Niess, AM, Fehrenbach, E, Schlotz, E, Sommer, M, Angres, C, Tschositsch, K, Battenfeld, N, Golly, IC, Biesalski, HK, Northoff, H, et al
International journal of sports medicine. 2002;(6):445-52
Abstract
Previous research revealed an increased expression of HSP72 in leukocytes after vigorous endurance exercise. We questioned whether more intensive but shorter exercise also induces leukocyte HSP72 synthesis.
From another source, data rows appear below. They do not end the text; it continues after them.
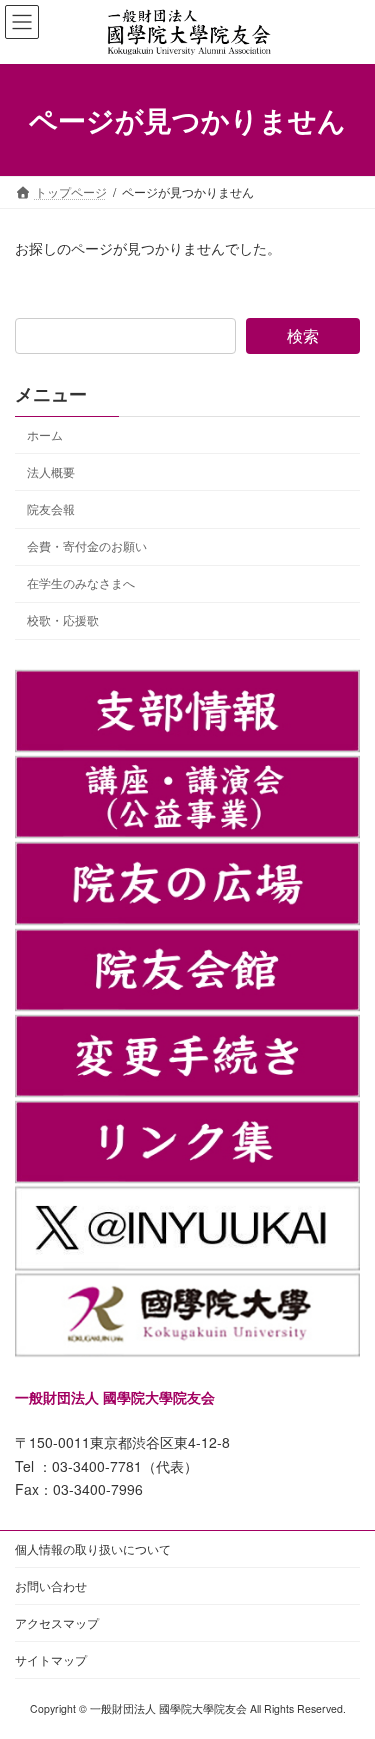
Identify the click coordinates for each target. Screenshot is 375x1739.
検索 (303, 335)
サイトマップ (51, 1659)
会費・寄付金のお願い (87, 545)
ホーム (45, 434)
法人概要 (51, 471)
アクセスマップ (57, 1622)
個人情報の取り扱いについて (93, 1548)
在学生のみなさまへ (81, 582)
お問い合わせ (51, 1585)
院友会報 (51, 508)
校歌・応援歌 (63, 619)
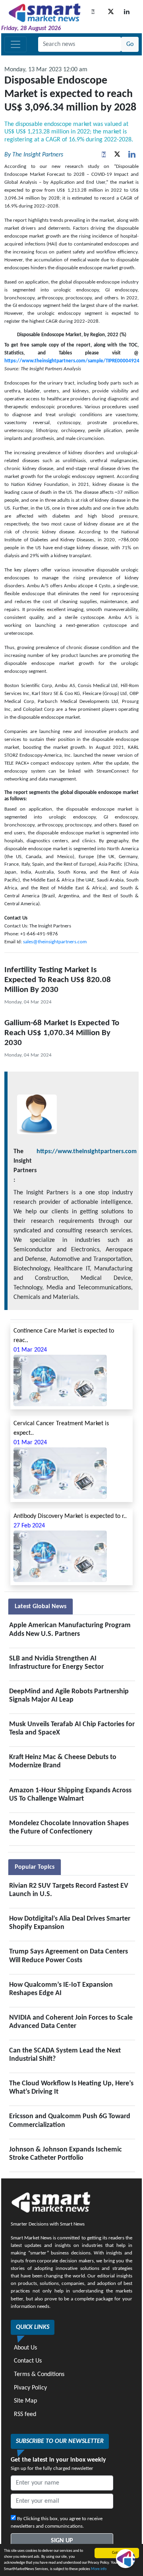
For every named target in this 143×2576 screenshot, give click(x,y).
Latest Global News (40, 1606)
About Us (25, 2348)
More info (98, 2569)
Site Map (25, 2401)
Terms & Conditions (39, 2374)
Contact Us (28, 2361)
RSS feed (25, 2414)
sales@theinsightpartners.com (55, 941)
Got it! (117, 2553)
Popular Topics (34, 1867)
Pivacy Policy (30, 2388)
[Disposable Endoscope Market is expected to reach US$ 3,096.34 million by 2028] (132, 155)
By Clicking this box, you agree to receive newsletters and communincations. (56, 2522)
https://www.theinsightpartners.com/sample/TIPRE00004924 (71, 361)
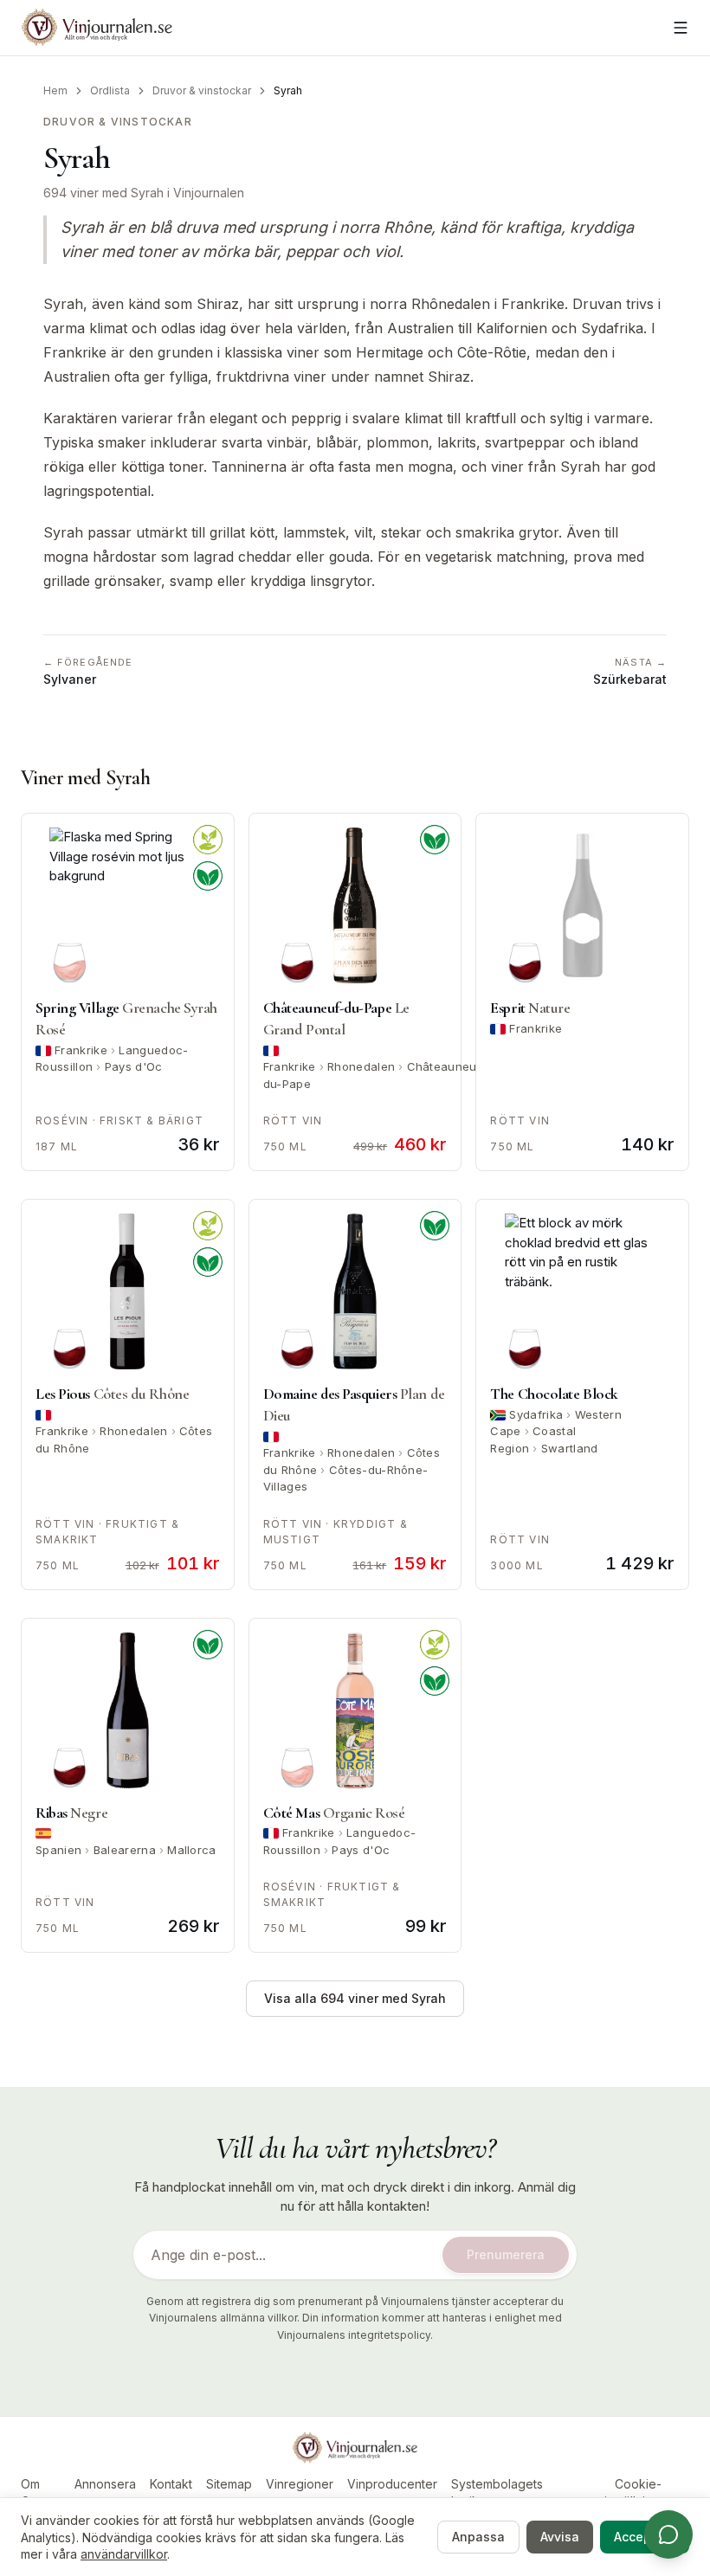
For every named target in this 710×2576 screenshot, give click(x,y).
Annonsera (105, 2483)
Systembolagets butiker (497, 2492)
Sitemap (229, 2483)
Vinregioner (299, 2483)
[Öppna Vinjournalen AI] (668, 2534)
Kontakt (171, 2483)
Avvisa (559, 2536)
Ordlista (110, 90)
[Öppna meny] (680, 27)
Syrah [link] (288, 90)
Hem (55, 90)
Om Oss (31, 2492)
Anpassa (478, 2536)
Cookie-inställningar (637, 2492)
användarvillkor (124, 2554)
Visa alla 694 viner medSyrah (355, 1998)
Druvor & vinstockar (201, 90)
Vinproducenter (392, 2483)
To delineate the role of reactive oxygen species (ROS) in exercise-related HSP72 induction, we additionally examined the effect of RRR-alpha-tocopherol (alpha-toc) on HSP72 expression using a double-blind placebo (P) controlled cross-over design. After supplementation with alpha-toc (500 I.U. daily) or P for 8 days, 9 male subjects performed a combined exhaustive treadmill protocol (total duration 29.4 +/- 2.0 min). HSP72 was assessed on mRNA (RT-PCR) and protein levels (flow cytometry). HSP72 mRNA rose 3 h after exercise only in the P group, but individual differences (alpha-toc - P) did not reveal significant treatment effects. A moderate but significant rise of HSP72 protein occurred in granulocytes up to 48 h after exercise. Three hours post-exercise, granulocyte HSP72 protein was lower when subjects received alpha-toc, but this effect vanished 24 and 48 h post-exercise. Exhaustive treadmill exercise augments HSP72 mRNA in leukocytes and induced a moderate but prolonged response of granulocyte HSP72 protein. These exercise effects are lower when compared to earlier findings obtained after vigorous endurance exercise. ROS seem to be involved, but do not play the major role in the induction of granulocyte HSP72 synthesis after exhaustive exercise.